Buck, 48, was convicted of gunning down ex-girlfriend Debra Gardner, 32, and Kenneth Butler, 33, outside Houston in July, 30, 1995, a week after Buck and Gardner broke up. Buck's guilt is not being questioned, but his lawyers say the jury was unfairly influenced and that he should receive a new sentencing hearing.

A third person, Buck's stepsister, Phyllis Taylor, also was wounded, though she has since forgiven Buck and sought for his death sentence to be commuted to life in prison.

Gardner's 14-year-old daughter and 11-year-old son were among those who witnessed the shootings. Officers testified that Buck was laughing during and after his arrest, saying that Gardner deserved what she got.

The Texas Board of Pardons and Paroles, all of whom are Perry appointees, denied Buck's clemency request Wednesday, and the 5th U.S. Circuit Court of Appeals subsequently rejected his appeal.

Buck's lawyers contend the case was "tainted by considerations of race" after a psychologist at his trial, Walter Quijano, testified in response to a question from lead prosecutor Joan Huffman that black criminals are more likely to be violent again in the future.
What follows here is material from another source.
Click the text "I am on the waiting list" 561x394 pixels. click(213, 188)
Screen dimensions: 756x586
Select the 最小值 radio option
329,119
Whether or not someone could be a continuing threat to society is one of three questions Texas jurors must consider when deciding on a death sentence.

Cornyn, who was then the attorney general, said in a news release in 2000 that a half-dozen capital case sentences, including Buck's, needed review because of Quijano's testimony at their trials.

A spokesman for Cornyn declined to comment.

Lucy Nashed, a spokeswoman for Perry, said that because the governor will be out of state, Lt. Gov. David Dewhurst will preside over the execution and declined to comment further on the case. That means any final order to delay it would technically come from Lt. Gov. David Dewhurst — though Dewhurst spokesman Mike Walz said the lieutenant governor does not comment on pending executions. However, Perry's office frequently points out that Perry remains the governor and in contact with Austin while traveling.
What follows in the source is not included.